LeWeekEnd-posterThe depiction of love in movies often feels unfulfilling to the older movie-goer or anyone, for that matter, with true experiences in long-term relationships. Hollywood has a knack for making weddings part of the climax in films about relationships. Anyone who has had a wedding knows they are but a momentary blip in life. The real tricky part is capturing a semblance of the ever-complicating life shared between those who have been married.

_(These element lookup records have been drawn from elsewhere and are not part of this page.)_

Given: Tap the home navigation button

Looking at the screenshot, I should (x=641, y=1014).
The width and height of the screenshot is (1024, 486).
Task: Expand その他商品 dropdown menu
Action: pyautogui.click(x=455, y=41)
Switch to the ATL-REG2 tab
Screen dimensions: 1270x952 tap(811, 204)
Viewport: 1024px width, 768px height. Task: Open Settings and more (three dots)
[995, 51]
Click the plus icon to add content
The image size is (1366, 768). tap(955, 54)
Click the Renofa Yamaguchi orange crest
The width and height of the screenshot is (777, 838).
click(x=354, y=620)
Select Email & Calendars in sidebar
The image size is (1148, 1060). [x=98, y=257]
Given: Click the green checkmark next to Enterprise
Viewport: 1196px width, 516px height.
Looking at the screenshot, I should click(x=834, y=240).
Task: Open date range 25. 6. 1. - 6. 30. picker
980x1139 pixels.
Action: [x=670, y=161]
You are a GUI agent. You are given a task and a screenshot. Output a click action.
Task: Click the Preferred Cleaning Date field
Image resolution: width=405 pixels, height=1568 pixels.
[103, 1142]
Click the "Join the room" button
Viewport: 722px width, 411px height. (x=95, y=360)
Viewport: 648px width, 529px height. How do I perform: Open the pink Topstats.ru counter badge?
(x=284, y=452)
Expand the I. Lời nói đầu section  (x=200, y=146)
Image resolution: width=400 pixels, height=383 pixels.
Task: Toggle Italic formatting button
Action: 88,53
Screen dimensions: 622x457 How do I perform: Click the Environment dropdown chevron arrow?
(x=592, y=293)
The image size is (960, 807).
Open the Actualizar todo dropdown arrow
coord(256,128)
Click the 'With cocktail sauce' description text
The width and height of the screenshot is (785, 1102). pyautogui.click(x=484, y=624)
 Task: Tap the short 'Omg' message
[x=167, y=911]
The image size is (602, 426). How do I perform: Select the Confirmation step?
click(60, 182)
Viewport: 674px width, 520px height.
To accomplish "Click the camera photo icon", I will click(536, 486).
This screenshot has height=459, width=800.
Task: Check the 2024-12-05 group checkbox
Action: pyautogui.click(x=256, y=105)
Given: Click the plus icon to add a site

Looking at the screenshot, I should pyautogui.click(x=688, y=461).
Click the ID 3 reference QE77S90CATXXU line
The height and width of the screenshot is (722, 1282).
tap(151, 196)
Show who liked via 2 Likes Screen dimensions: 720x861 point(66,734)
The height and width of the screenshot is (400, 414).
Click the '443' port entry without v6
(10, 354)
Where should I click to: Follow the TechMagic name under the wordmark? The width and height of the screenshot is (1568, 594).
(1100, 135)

Le Week-End director Roger Michell (the man behind both Notting Hill and The Mother) has many years exploring love in the movies. Armed with a screenplay by novelist Hanif Kureishi, he probably has not handled the subject more delicately or subtly until now. British couple Meg (Lindsay Duncan) and Nick (Jim Broadbent) are looking to rekindle romance in Paris by returning for a weekend to stay at the hotel where they first spent their honeymoon, 30 years ago. She bounces between raging frustration with him and flighty spontaneity. He can hardly keep up and has his own quiet, sheepish frustration that he tends to keep bottled up. In one meek attempt to seduce her, Nick reaches out and she flinches. “Why won’t you ever let me touch you?” he says.

She responds, “It’s not love. It’s like being arrested.”

They fight and argue a lot from one scene to another. During many transitional edits, the film and, by association, the couple seem to reboot. Romantic jazz music, featuring stride piano and plucky acoustic guitar accompanies the fade-in to these new scenes. The two distinct instruments call and respond. It almost mirrors the to and fro of the couple’s often opposing perspectives. It’s not discordant, however. There’s harmony but also conflict with in these distinct characters (I’m referring to both the instruments and the couple). It’s a witty musical representation of the couple. It’s hard to note this jazzy score by Jeremy Sams and not allude to a comparison to Woody Allen’s work as a director, who also has long presented a fine-tuned concern of romantic relationships on the rocks.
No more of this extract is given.